Blacksmithing has received a lot of attention in recent years. Largely due to the show Forged in Fire. It’s helped bring this largely niche hobby and profession to the limelight and may even be the reason you’re here.

I will state that bladesmithing (IE: Forged in Fire) and traditional blacksmithing don’t share a lot in common. They both work with metal of course, but the approach to the trade is distinctly different. Here I’ll talk about blacksmithing.

Also, I’m a novice hobbyist blacksmith. I only began doing any sort of blacksmithing in 2019 and it wasn’t until 2021 that I really dug in and started learning more and more about it.

Prior to that it was something I did at a friend’s house every few months for a few hours. He was teaching me what he had learned after taking a course in blacksmithing. In 2021 my wife and I bought a house with lots of land. That’s when I setup a forging area and really started having fun.

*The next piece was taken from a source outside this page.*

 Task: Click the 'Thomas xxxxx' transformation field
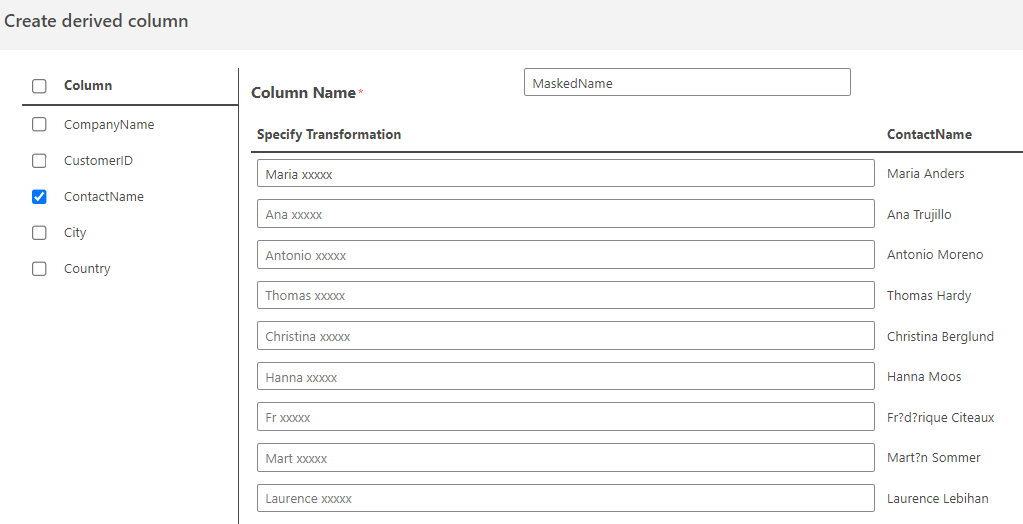pos(565,295)
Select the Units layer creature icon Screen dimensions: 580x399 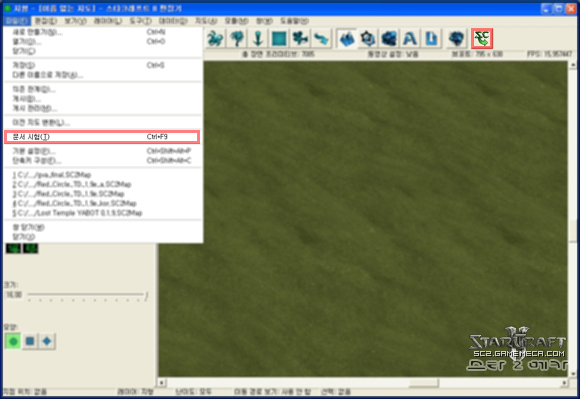tap(215, 38)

As someone still really new to smithing, though I do have an article on ways to improve as a beginner blacksmith, I’m not that far ahead of anyone reading this who is thinking about starting up. It also means I have a very good understanding of what you need to get started because that’s where I’m at as well.

There’s a lot to cover but I’ve broken it out into digestible chunks and so feel free to skip around. Below you’ll find the tools you need so you can get started blacksmithing – dig in!

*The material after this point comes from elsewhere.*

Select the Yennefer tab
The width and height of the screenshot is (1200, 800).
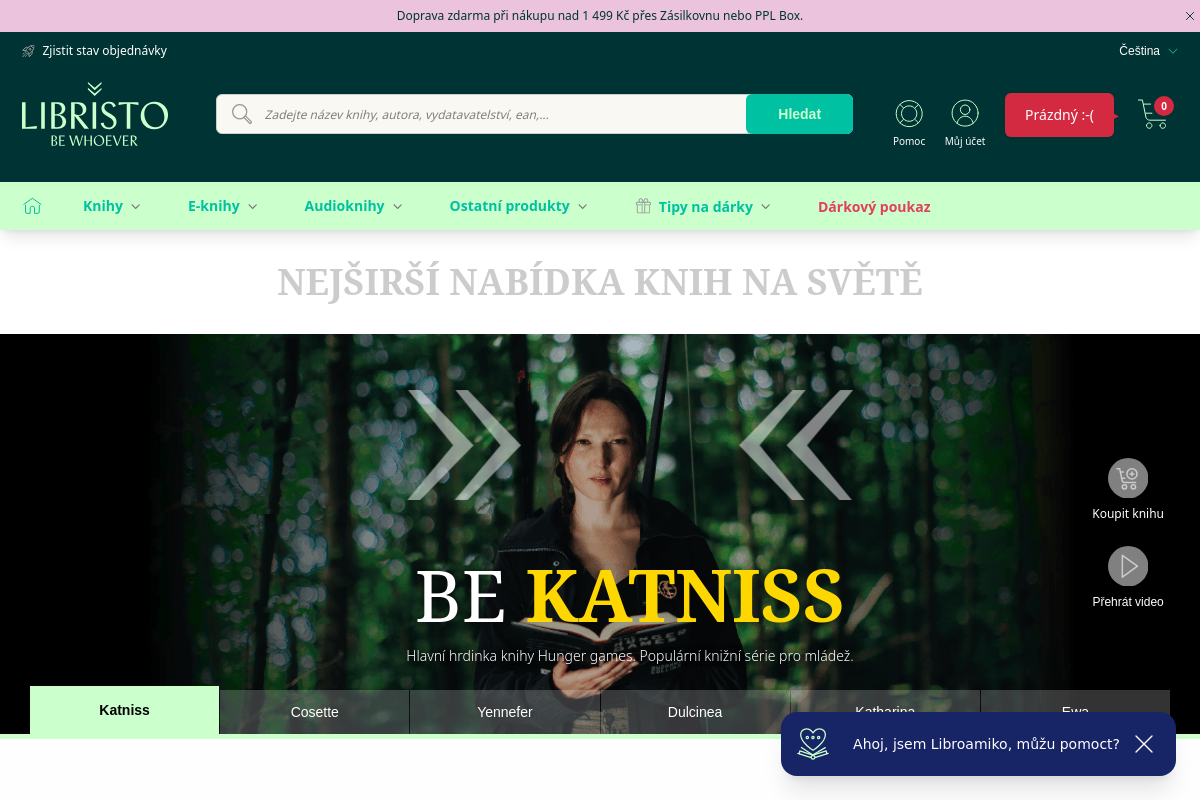[505, 712]
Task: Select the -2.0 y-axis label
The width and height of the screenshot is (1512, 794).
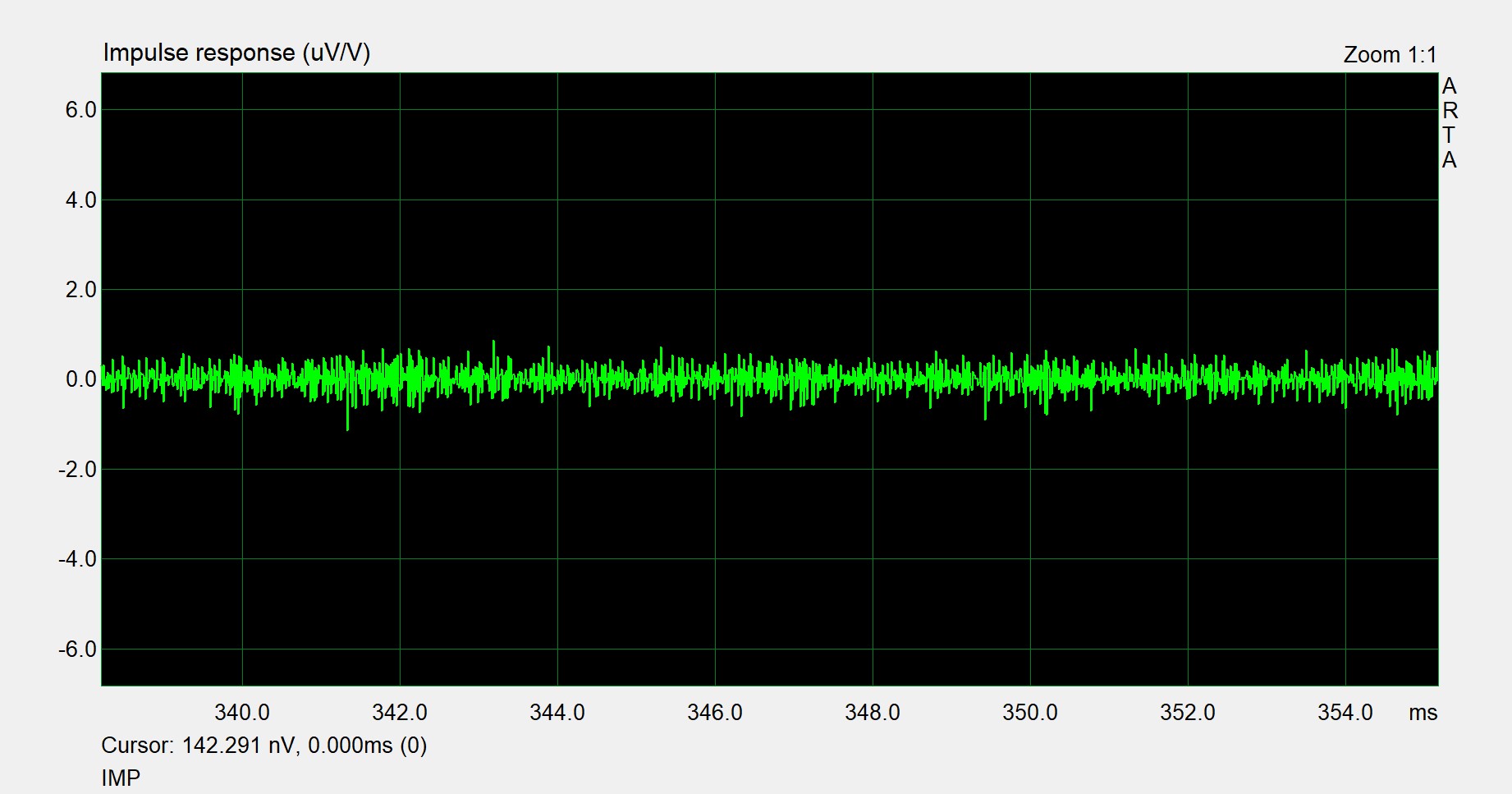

I’m going to walk you through all the basic items you need to start blacksmithing and explain the options available with my recommendations.

What Do You Need to Start Blacksmithing?

Honestly, there’s only a few things you need to have to begin smithing and creating your first project: forge, anvil, tongs, and a hammer. That’s it!

The beauty of blacksmithing, and something I love about it, is you will create many of the tools you need and you’ll create them with just those 4 items listed above. You can even create some of those items as well!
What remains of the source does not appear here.